■ Selected text:
━━━━━━
Columnist: Kwawukume, Andy C. Y.

The President Cannot Be Sued!

The action of the lawyers for the plaintiffs representing the NPP joining the sitting President, John Dramani Mahama (JM), in the suit against the Electoral Commissioner (EC), in contravention of the constitutional provision which grants a serving or sitting President immunity from court action in any civil and criminal action, sub judice or not, is causing a storm of conflicting viewpoints from both legal practitioners and arm-chair lawyers alike. I am no lawyer but legal issues and matters of law do not befuddle me, having grown up reading some of the huge ledgers of court records our grandfather kept during the colonial era as Registrar of the Eastern Provisional Court in Keta and law books, of which my lawyer elder sister added more; not to mention assisting our father later when in university to write some of those terse Customs and Excise directives and regulations in the late 1970s. Besides, as a political science graduate, I had taken some electives with law students in Legon. In any case, my student union leadership roles and political activism in Norway led to my serving a brief stint as "vararepresentant" with voting rights in the Contact Committee for Foreigners in Hordaland County, responsible for advising on regulations, legislation and actions on foreigners. I am therefore suitably acquainted with the legislative process, from the beginning to the end, and the interpretation of the resultant regulations and laws, which are matters of logic, of which I am better qualified in, Philosophy being my Minor at Legon. Often, I had to go into the library to read the White Paper behind legislations in order to get the import of the legislations and how the framers intended it to be viewed, often at variance at prevailing practice.

Accordingly, I like this kind of legal challenges, so let me see how I fare against the lawyers and the arm-chair lawyers who have taken the position that the President can be sued and must open his defence before the Supreme Court (SC).

One argument put forward is that since the justices of the SC have a pro-NPP bias, the NDC cannot risk losing face again arguing for immunity for the President and having that argument thrown out by the allegedly biased justices. But, I expect the justices to rise above their parochial interests and biases and rule fairly, according to law and set a good precedent, as this case demands it, in order to close an ambiguity in the Constitution. This is not to say that I do not recognise the dubiousness of the legal profession and judges, who hide behind the facade of legality to dish out decisions based on class interests, biases of all kinds, who bribed them most, who is more powerful, etc, as if they were fair decisions. In view of that, I’d like Justice Paul Baffoe-Bonnie to recuse himself from this case, as I know him to be a bosom friend of the NPP General Secretary, “Sir John,” my former roommate in Annex 2, Mensah Sarbah, Legon. I left the room so that Paul could join Sir John as roommate when he enrolled a year after me in 1978. I still recall his reprehensible decision to overrule the decision of the CHRAJ on Dr Anane, paving his re-instatement into the Cabinet by President Kufuor.
━━━━━━
■ Exercise requirements:
- A) Translate this sentence from the column about suing the President into Spanish: "I still recall his reprehensible decision to overrule the decision of the CHRAJ on Dr Anane, paving his re-instatement into the Cabinet by President Kufuor."
- B) Write the next part of the column about suing the President, picking up right after its last sentence.

■ Given information:
━━━━━━
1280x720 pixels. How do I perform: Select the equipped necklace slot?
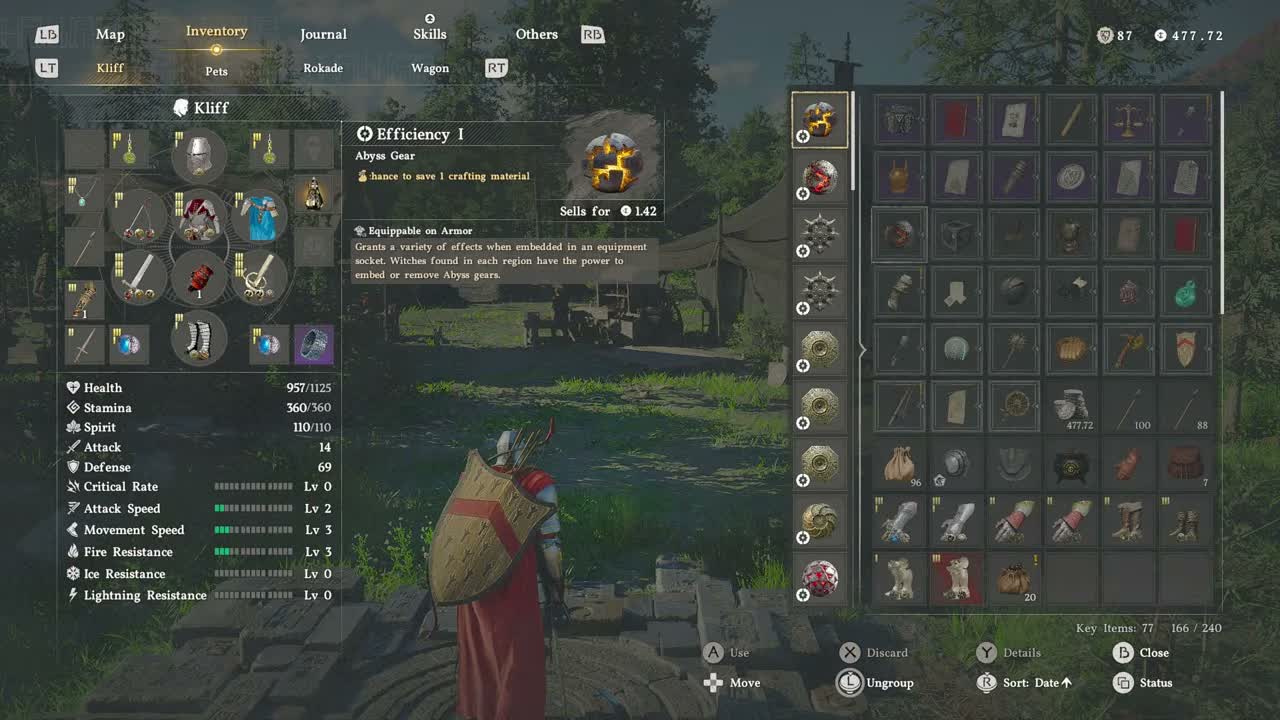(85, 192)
━━━━━━
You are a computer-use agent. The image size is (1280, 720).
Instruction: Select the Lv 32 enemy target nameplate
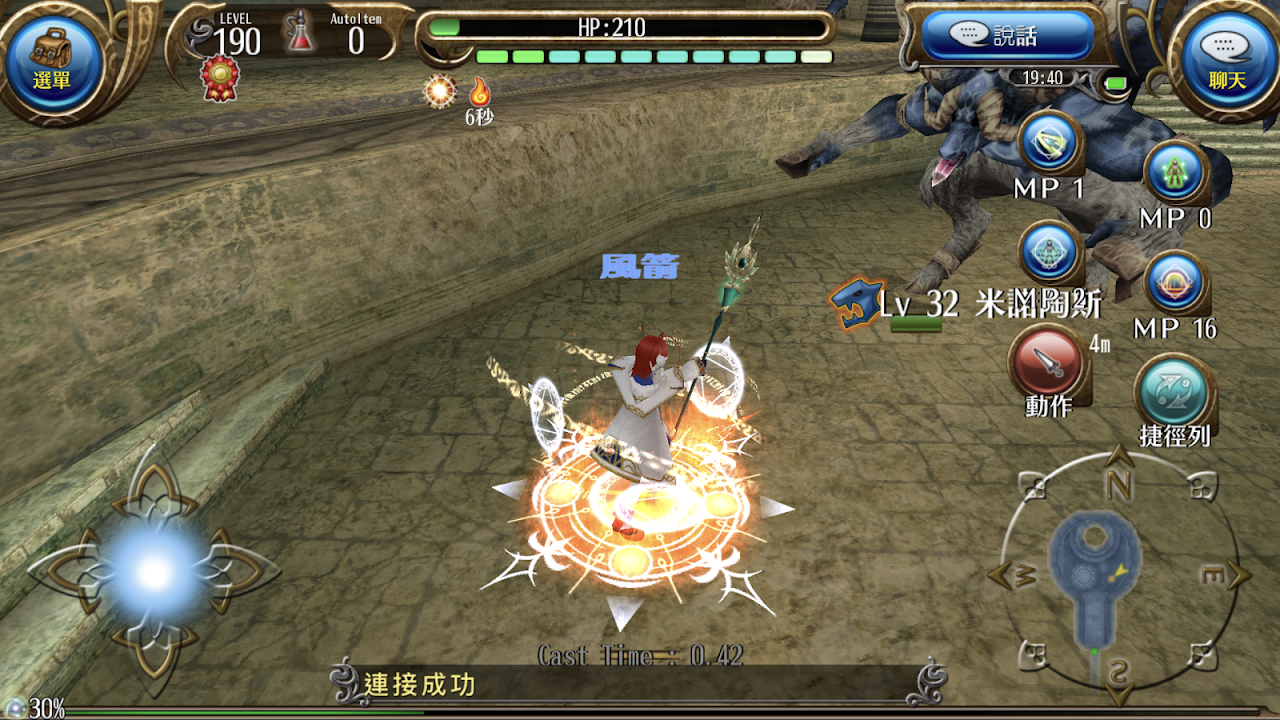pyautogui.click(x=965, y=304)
━━━━━━
■ Solved tasks:
- A) Todavía recuerdo su reprochable decisión de anular la decisión de la CHRAJ sobre el Dr. Anane, lo que allanó el camino para su reincorporación al Gabinete por parte del presidente Kufuor.

- B)
Law, which is supposed to be based on facts and logic (reason), not emotions, biases, interests and hearsay, we must recognise, is essentially part of the confidence mechanisms that keep intact the system of inequalities that prevail in all societies that favour the powerful or the connected against the weak. Having said that, barring emotions from law does not mean a good lawyer must not perfect his argumentum ad misericordiam (fallacy of appeal to pity), which is very handy in pleading for leniency for anything from a serial goat thief to the axe murderer, especially in Ghana where one risks 110 years incarceration for stealing a car! Makes you go grrrhhh!

By all means, the lawyers for JM must appear before the SC, not to defend against the suit, (which is incompetent by the way), brought against him as a serving President and President-elect in waiting since we cannot separate the post of President from the person of President-elect, except for the very brief period of political interregnum which occurs during the swearing in ceremony when the old President ceases to be President and a new one is sworn in. They must therefore appear to defend him against appearing to answer any charges at all, because he is the President, and just happen to be President-elect; a coincidence, I believe, the framers of the Constitution did not anticipate when they stipulated that the President-elect should be joined in such an action, having already granted blanket immunity to the post of the President. Presidents and Prime Ministers in office all over the world, just as diplomats, are granted immunity from court action, except for clearly specified acts which could lead to their impeachment and/or removal from office by the legislature; and in the case of diplomats, being declared persona non grata and ask to leave the country. That's why many of the court actions against former Prime Minister Berlusconi of Italy failed until he was out of office. This world wide convention must be respected and enforced in Ghana if we are serious at all about fostering a democratic system.

Just as the President cannot be sued, cases cannot be filed in the President’s name, an anomaly which occurred when Nana Akufo Addo as AG sued Tsatsu Tsikata in the name of the President instead of the State in the infamous causing financial loss case. I think the lawyers have embarked on a similar anomaly. To get relief for their suit, all that they need to do is sue the EC, which is responsible for the elections, not the President. Even if they have factual evidence of agents of the President engaging in widespread vote rigging, instead of the cases of irregularities resulting from poorly trained electoral officers and verification machines breaking down and people duly being verified by some other means and allowed to vote by all the agents present, the President cannot be sued. Period!

When a drunken diplomat coming from a private party knocked down and killed a child, he is still a diplomat immune to prosecution even though he was not on official duty. Thus, JM purportedly won that elections while still a President and thus is still immune to court action. The judges of the SC must recognise this legal fact and rule accordingly, whether they are pro-NPP or not! They cannot be expected to rule politically, and I'd prefer to set precedence legally than fearing as some do, and take a political decision of not taking chances and ask JM to open his defence. It is up to the NDC or JM's lawyers to argue the case for immunity and argue it well for the good of the country, and thus fill the loophole in the Constitution.

Mr Ndebugri, now an NPP member, has weighed in against making JM a respondent too, just as Mr Amaliba, against Chris Ackummey’s stance that JM file his defence to contest the suit.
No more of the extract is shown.